It looked worrying ahead of the Australian Open but Roger Federer isn’t worried about an error-strewn first set in his Brisbane International final defeat.
Tennis fans have got slightly used to the great Roger Federer looking mortal at times in recent years but an error-riddled opening set in Sunday’s Brisbane International final raised plenty of eyebrows.
After reaching the decider against Lleyton Hewitt without dropping a service game in his previous three matches, Federer looked more weekend hacker than 17-time grand slam champion as the Australian veteran claimed the first set 6-1.
In 27 lacklustre minutes Federer completely missed the ball with one shot, shanked a couple more off the frame of his racquet and was broken three times by world No.60 Hewitt.
So underwhelming was the display it had many speculating if the recurring back problem which hampered the world No.6’s 2013 was flaring up again just days before the Australian Open.

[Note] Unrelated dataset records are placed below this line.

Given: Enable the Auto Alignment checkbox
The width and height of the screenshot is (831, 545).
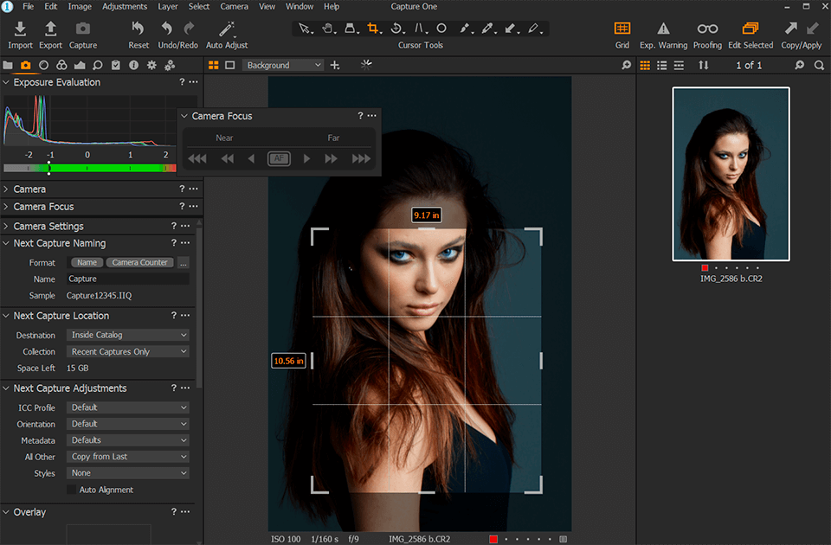Looking at the screenshot, I should [x=72, y=490].
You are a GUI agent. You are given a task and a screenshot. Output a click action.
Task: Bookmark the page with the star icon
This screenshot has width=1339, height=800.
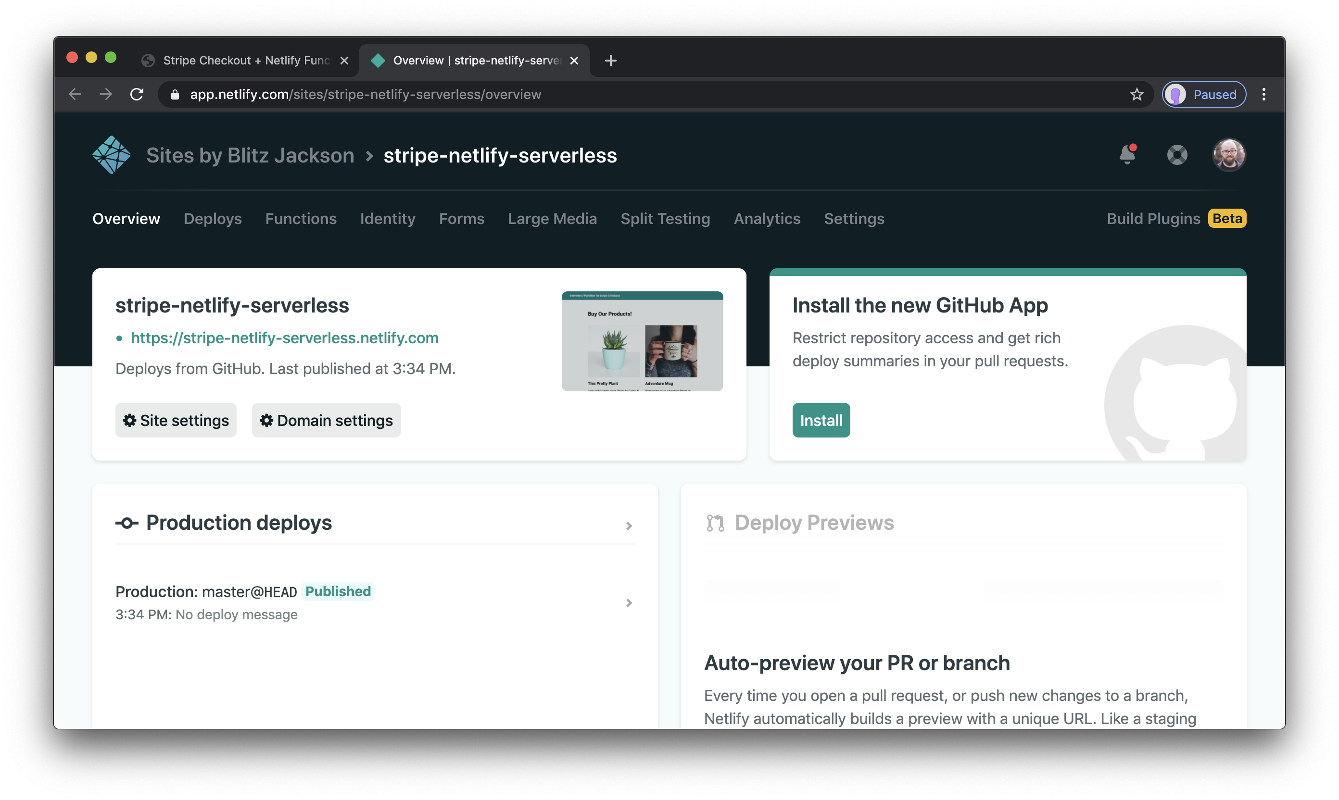[x=1136, y=94]
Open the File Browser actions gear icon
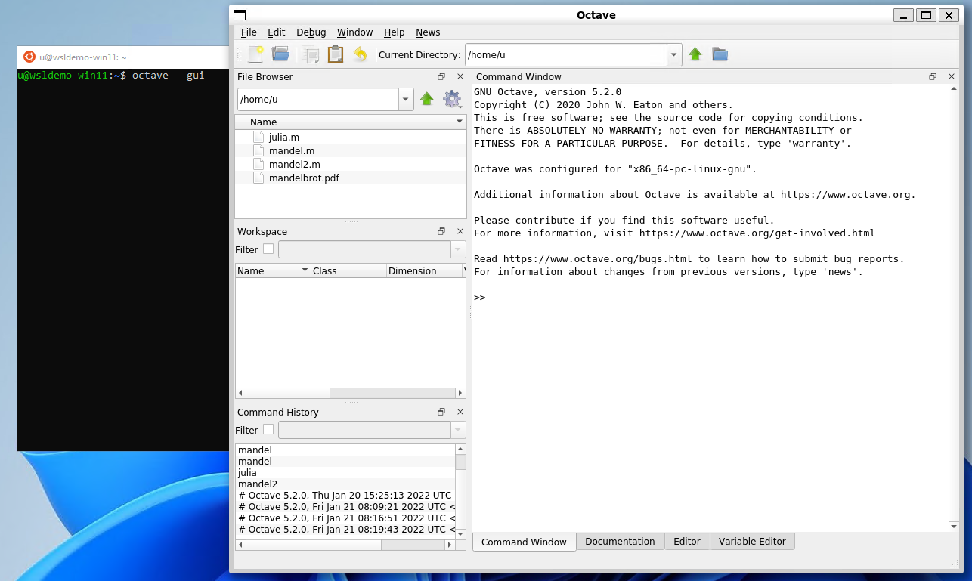972x581 pixels. point(451,99)
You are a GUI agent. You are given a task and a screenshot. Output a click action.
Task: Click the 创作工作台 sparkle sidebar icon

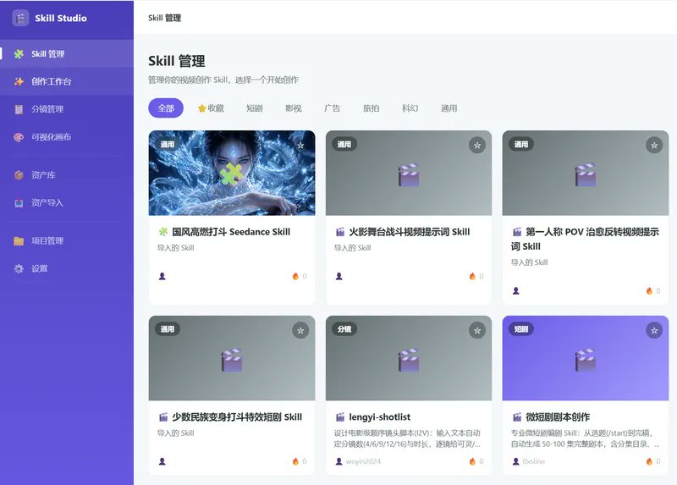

Federer insisted post-match the set was just one of those things and nothing more, a claim backed up by the way he fought back to claim the second before eventually falling to a 1-6 6-4 3-6 loss to Hewitt in the pair’s 27th career meeting.
“Lleyton played good. Definitely got a lot of returns back and put the pressure on me from the baseline,” Federer said.
“I really was struggling with all sorts of rhythm. I wouldn’t say I was serving poorly, but it was just a tough set for me. I was put on the back foot very often.
“In quick conditions to find the rhythm is a difficult thing, because it’s almost something you don’t want to be looking.
“You want to keep playing your game and hope that things turn around for you eventually. Kind of did in the second set, so that was better.”
And while Sunday’s match was lost, Federer was happy overall with his Brisbane performance as he tries to reclaim his glory days and overcome rivals Rafael Nadal, Novak Djokovic and Andy Murray for a fifth Australian Open crown.
“Pretty pleased just that my body is holding up good in the first week, because you don’t quite know what to expect,” he said.
“Overall many good things, but then also a couple things you need to just readjust maybe … get to Melbourne and see what the court speed is down there and then you’ll have a real good idea of what you need to work on.”